Kamala Harris must stay strong on Biden-era corporate enforcement
Since first jumping into the race for president five years ago, Kamala Harris has run as a tough prosecutor and on the promise of an America where “no one is above the law.” Yet, at dizzying pace, big donors and Washington lobbyists have swarmed her campaign, demanding she replace federal enforcers for doing exactly what she has spent five years running on — holding powerful people to account.
If she gives in, the promise and brand of her campaign will be shaken and, worse, the integrity of federal enforcement may not recover.
Harris’s message reflects a record she has built over years in public life. While serving as California’s attorney general, she took on the big banks and won $20 billion in relief for consumers who had lost big in the 2008 mortgage meltdown. She took on the pharmaceutical industry for artificially inflating drug prices and deceptive marketing. And she challenged proposed mergers in the drug and hospital industry to lower costs for consumers.

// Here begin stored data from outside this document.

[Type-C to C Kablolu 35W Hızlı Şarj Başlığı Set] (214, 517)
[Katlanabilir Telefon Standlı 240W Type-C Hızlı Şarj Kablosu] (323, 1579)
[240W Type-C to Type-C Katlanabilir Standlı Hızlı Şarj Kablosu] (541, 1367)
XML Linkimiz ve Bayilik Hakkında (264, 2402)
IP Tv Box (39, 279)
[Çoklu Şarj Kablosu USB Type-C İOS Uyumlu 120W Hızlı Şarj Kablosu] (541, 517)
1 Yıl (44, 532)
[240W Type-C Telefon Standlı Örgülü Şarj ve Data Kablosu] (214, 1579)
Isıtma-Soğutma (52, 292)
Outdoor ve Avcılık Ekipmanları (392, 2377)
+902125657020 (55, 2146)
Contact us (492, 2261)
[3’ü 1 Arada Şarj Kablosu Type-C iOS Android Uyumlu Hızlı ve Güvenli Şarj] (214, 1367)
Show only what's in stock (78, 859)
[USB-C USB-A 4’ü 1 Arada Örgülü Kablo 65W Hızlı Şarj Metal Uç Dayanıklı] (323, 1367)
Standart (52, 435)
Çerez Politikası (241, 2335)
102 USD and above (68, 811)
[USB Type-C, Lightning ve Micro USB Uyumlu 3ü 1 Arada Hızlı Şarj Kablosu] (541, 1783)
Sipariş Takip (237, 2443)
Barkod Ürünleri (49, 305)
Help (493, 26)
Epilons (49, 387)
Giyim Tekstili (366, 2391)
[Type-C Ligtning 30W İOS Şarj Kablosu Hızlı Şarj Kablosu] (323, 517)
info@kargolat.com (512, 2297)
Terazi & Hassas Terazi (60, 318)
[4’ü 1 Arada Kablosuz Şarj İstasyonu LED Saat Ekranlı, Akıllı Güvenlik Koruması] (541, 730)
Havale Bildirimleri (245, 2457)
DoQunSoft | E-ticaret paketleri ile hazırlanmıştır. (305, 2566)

Federal enforcers in the Biden-Harris administration have similarly held powerful companies to account, fighting back against Big Pharma mergers, forcing Big Finance to return illegally collected fees, suing Big Tech monopolists, and more. This aggressive approach has unnerved many finance and tech executives who were accustomed to crushing competitors and abusing consumers with impunity. With the presidential campaign now cresting, they are flexing mightily through their media appearances and checkbooks.
Federal Trade Commission Chair Lina Khan, Securities and Exchange Commission Chair Gary Gensler and Assistant Attorney General for Antitrust Jonathan Kanter have borne the brunt of this private and public retribution campaign emanating from board rooms across Wall Street and Silicon Valley. Speculation abounds that, if elected, Harris may give in and replace these and other enforcers from the Biden era as an olive branch to aggrieved corporate leaders.
If she does, it will send a clear message to the entire machinery of federal enforcement that, in a Harris administration, challenging entrenched billionaires is unwelcome — and doing so could cost you your job.
Rather than pursue the systemic abusers, enforcers will retreat to safer targets: smaller players with less political heft. Past Republican administrations tended to protect giants at the expense of smaller, more vulnerable firms, leaving the big players free to dominate their markets. A Harris decision to gut the Biden enforcement apparatus would create an unmistakable “too big to prosecute” status for America’s most powerful individuals and corporations — unraveling years of hard-fought progress not just in antitrust and securities enforcement but across the enforcement landscape.
For state attorneys general — the Kamala Harrises of tomorrow — taking on corporate power will be less attractive, with the federal government’s commitment called into question. For smaller companies, this environment will mean yet another competitive disadvantage against the huge conglomerates threatening their survival.
And for massive corporations, the deterrent effect of enforcement, a critical lever in ensuring compliance with the law, will quickly collapse. Companies already know government lawsuits take years to play out, and they tend to act like it’s business as usual in the meantime, as Google CEO Sundar Pichai admitted last month. If massive corporations get the cue that they are returning to what is in effect an accountability-free zone, they will be further emboldened to push the limits of legality.
Preserving the Biden administration’s turn toward aggressive enforcement would be popular across the Democratic coalition — and could, in fact, help keep that coalition intact.
Just look at Lina Khan, the poster child of corporate backlash. September polling of Democrats from the Tech Oversight Project shows that 80 percent think the government should be doing even more to take on corporate monopoly power, and 88 percent support her leadership. Khan is backed not just by progressive senators like Bernie Sanders and Elizabeth Warren but by House power brokers like Jim Clyburn (D-S.C.) and Joe Neguse (D-Colo.); by swing-state moderates like Sens. Jacky Rosen (D-Nev.) and John Hickenlooper (D-Colo.); and by prominent party allies ranging from the NAACP to the AFL-CIO.
Republicans and independents, meanwhile, have long heard Biden, Harris and other Democrats attack Donald Trump for politicizing federal enforcement and promise not to do the same. In their 2024 convention platform, the Democrats warned that Trump would inappropriately “exert presidential authority over what have long been independent agencies.”
If Harris cracks down on Biden-era enforcers to please powerful benefactors, she will be doing just that. The whiplash and backlash will be severe.
Presidents don’t always get dealt the hand they want when they assume office, but they must play the hand they have. If Kamala Harris wants to maintain her brand as a strong leader who is unafraid to take on powerful interests — and, more importantly, if she wants to act as one — she should lean into the Biden-era enforcement apparatus, not retreat from it.
Dan Geldon is a former senior official at the Consumer Financial Protection Bureau. He previously served as chief of staff to Elizabeth Warren and was a top adviser on her presidential campaign.